- Release Poster
- Story by: Vishal Chhadwa
- Directed by: Ritesh S Kumar
- Starring: Ravi Kishan, Viivek Annand, Heramba Shankar Tripathi
- Music by: Ashish Donald
- Country of origin: India
- Original language: Hindi

Production
- Producer: Velji Gala
- Cinematography: Badal Mani
- Editor: Anand A Singh
- Production company: Premal Kranti films

Original release
- Network: MX Player
- Release: 6 March 2023

= Secrets of Love (TV series) =

Secrets of Love is a 2023 Indian streaming television series streaming on MX Player, which was directed by Ritesh S Kumar and produced by Velji Gala. It is inspired by the events of Osho's life, starring Ravi Kishan as Osho, with Vivek Anand Mishra (young Osho) and Jayesh Kapoor as supporting actors.
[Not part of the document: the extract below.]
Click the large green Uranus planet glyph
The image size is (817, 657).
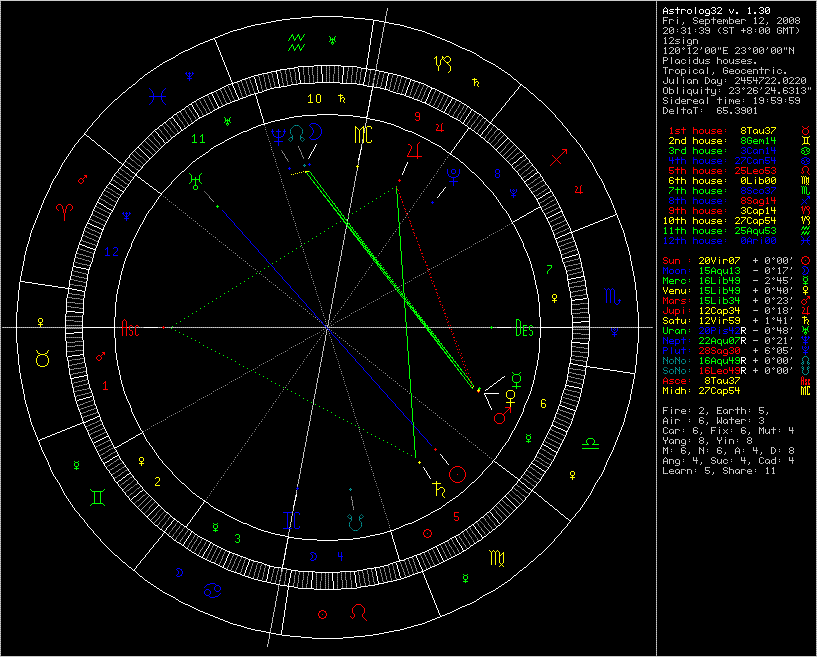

It was released on MX Player on 6 March 2023.

==Premise==
The series is based on events during the life of Osho.

== Cast ==
- Ravi Kishan as Osho
- Vivek Anand Mishra as Young Osho
- Jayesh Kapoor

== Episodes ==
It contains 6 episodes.

==Production==
Filming completed in mid-February 2021.
== Reception ==
Archika Khurana, writing for The Times of India, found the series was, "an honest attempt that tells a much lesser-known story of a mystic guru, but more conviction and stronger writing, could have propelled this drama to new heights".